# Try it
Given the entries below, would you transcribe exactly the lines starting at the one with "Where should I click to: Select" and ending at the one with "Given: Launch Photoshop from the taskbar", both kept, pictures omitted, nothing extra?

Exercise data section start

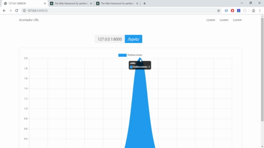Click the browser back arrow
264x148 pixels.
click(4, 11)
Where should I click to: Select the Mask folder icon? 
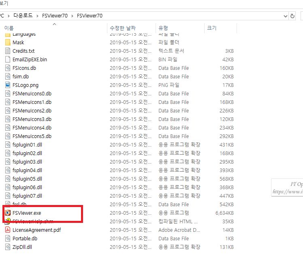point(8,43)
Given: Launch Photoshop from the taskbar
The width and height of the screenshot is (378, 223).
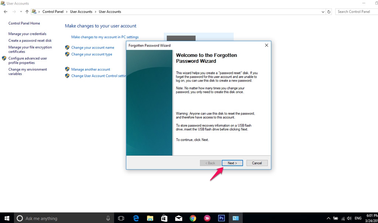Looking at the screenshot, I should pos(221,218).
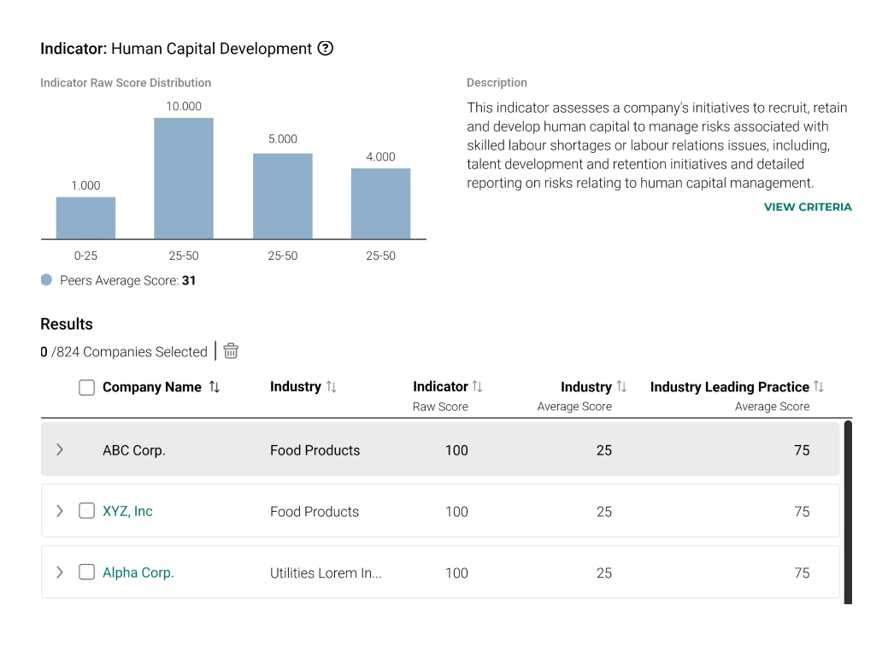Click the 0-25 bar in the distribution chart
The width and height of the screenshot is (894, 646).
pyautogui.click(x=85, y=218)
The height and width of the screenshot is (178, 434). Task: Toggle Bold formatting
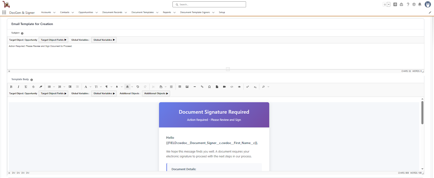point(11,87)
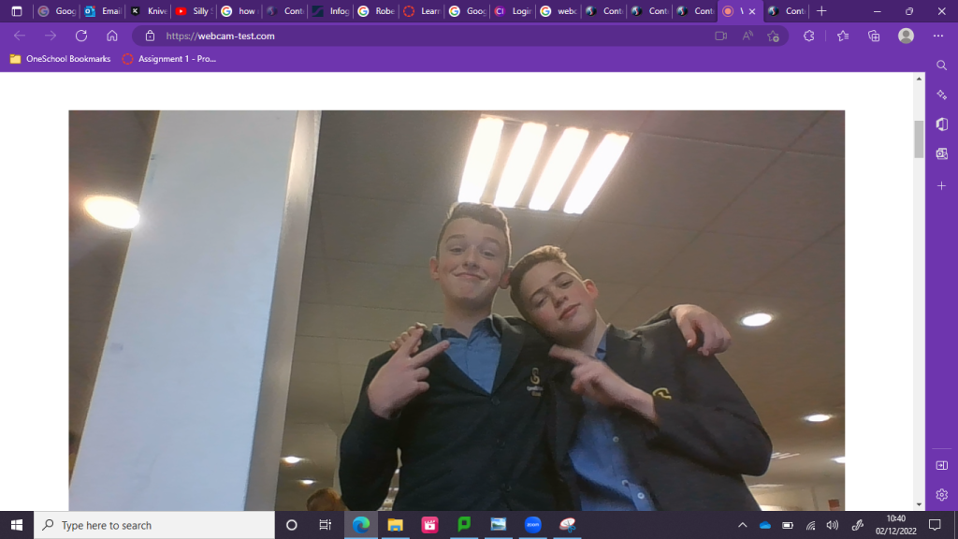Open the camera permission icon in address bar
Viewport: 958px width, 539px height.
[720, 36]
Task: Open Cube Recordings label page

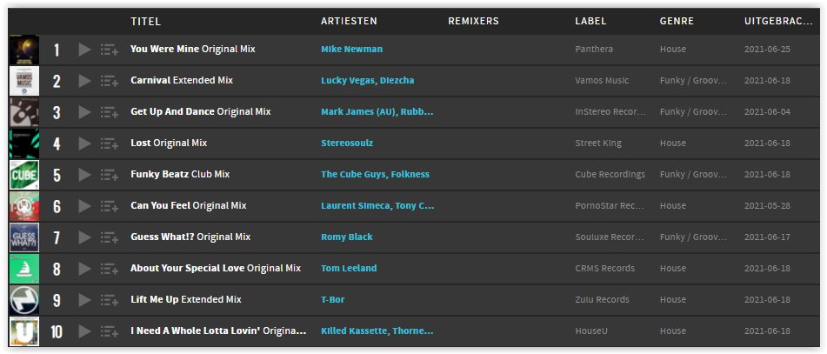Action: click(610, 174)
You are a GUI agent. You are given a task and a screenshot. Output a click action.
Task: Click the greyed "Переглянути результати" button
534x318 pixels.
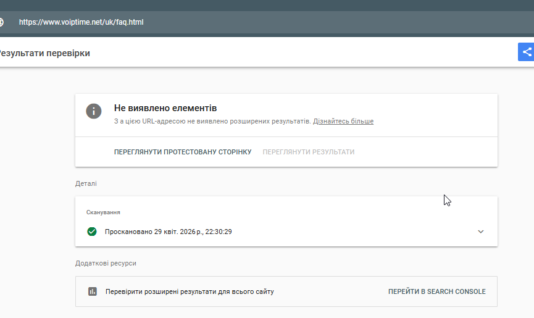tap(308, 152)
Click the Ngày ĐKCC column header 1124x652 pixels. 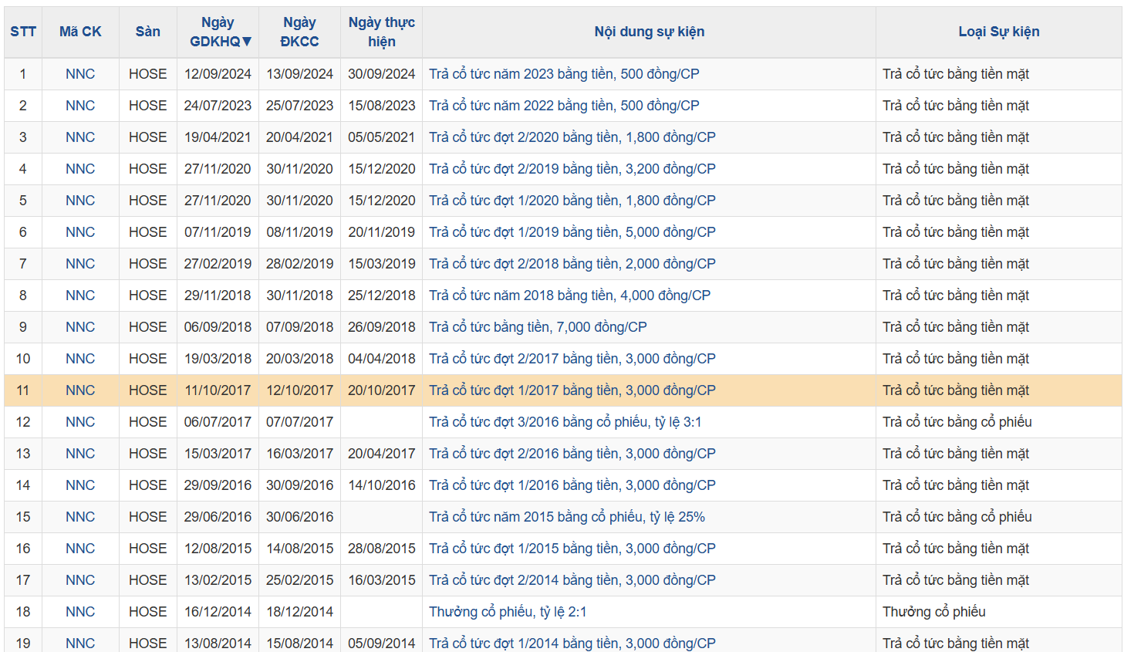[299, 32]
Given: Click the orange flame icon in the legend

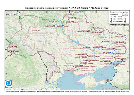Looking at the screenshot, I should click(125, 21).
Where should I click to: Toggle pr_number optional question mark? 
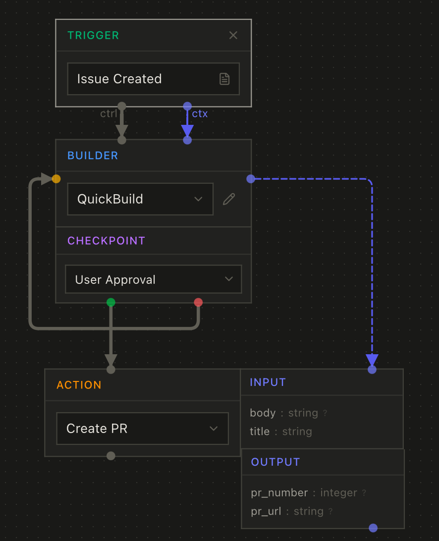tap(364, 492)
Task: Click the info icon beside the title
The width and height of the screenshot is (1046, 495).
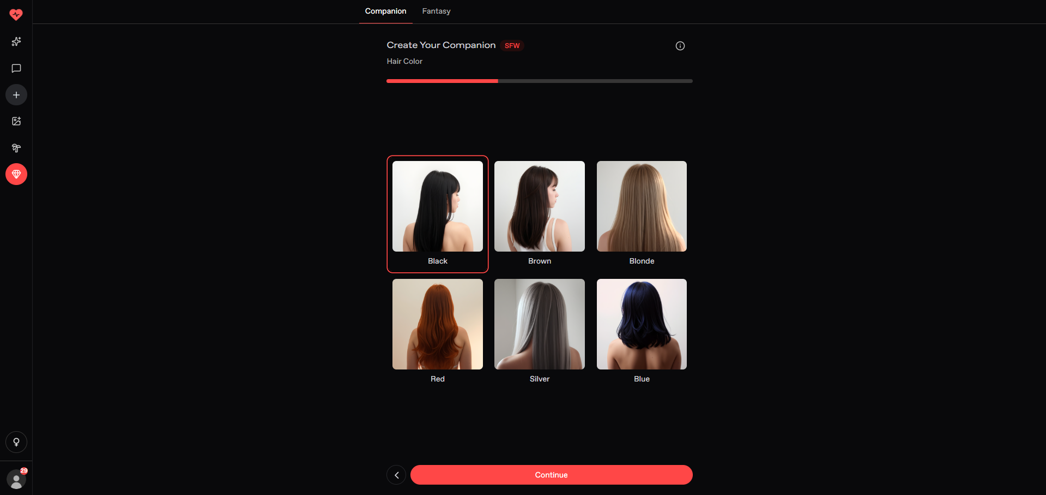Action: click(680, 46)
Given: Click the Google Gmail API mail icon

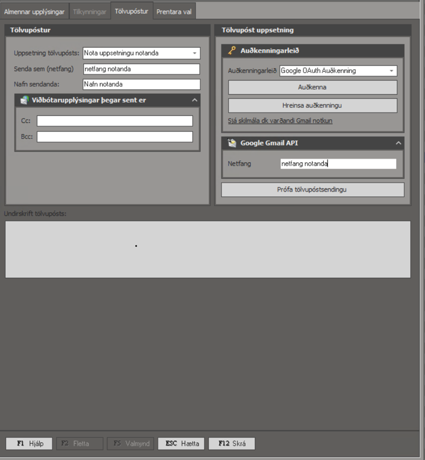Looking at the screenshot, I should [232, 143].
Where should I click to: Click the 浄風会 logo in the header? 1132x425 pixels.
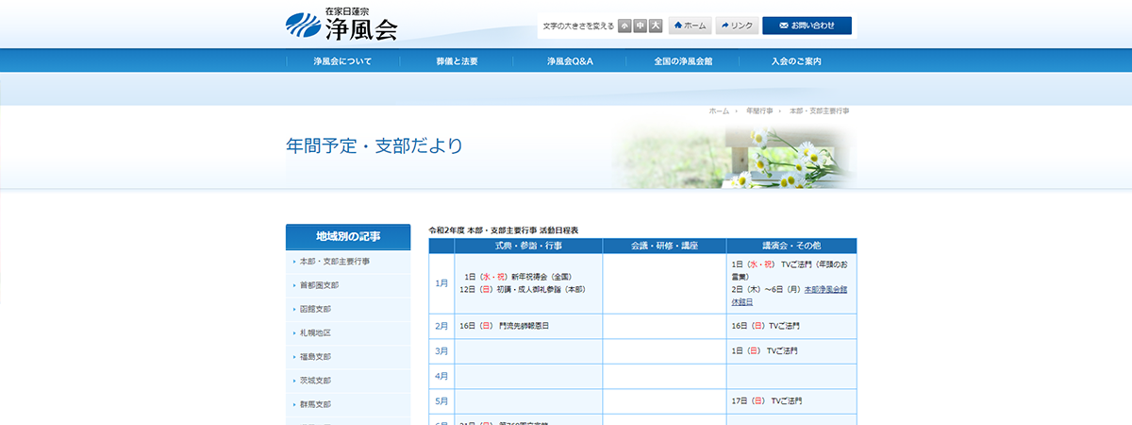pyautogui.click(x=341, y=26)
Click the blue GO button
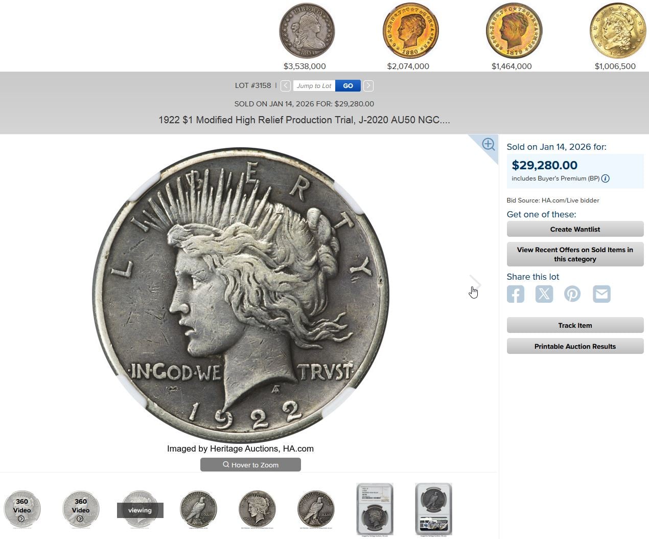649x539 pixels. 348,86
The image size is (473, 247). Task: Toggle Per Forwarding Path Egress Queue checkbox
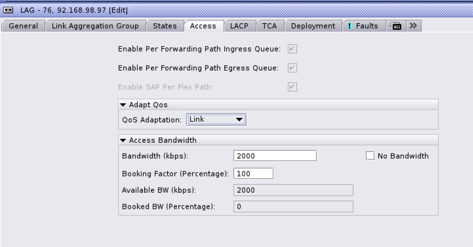pos(292,68)

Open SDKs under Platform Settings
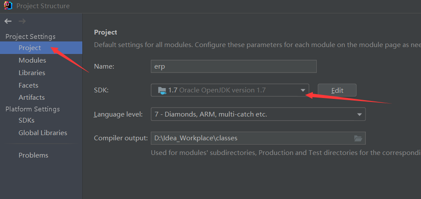26,120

Exercise data section end

# Task output
Where should I click to: Select the Mask folder icon? 
point(8,43)
Given: Launch Photoshop from the taskbar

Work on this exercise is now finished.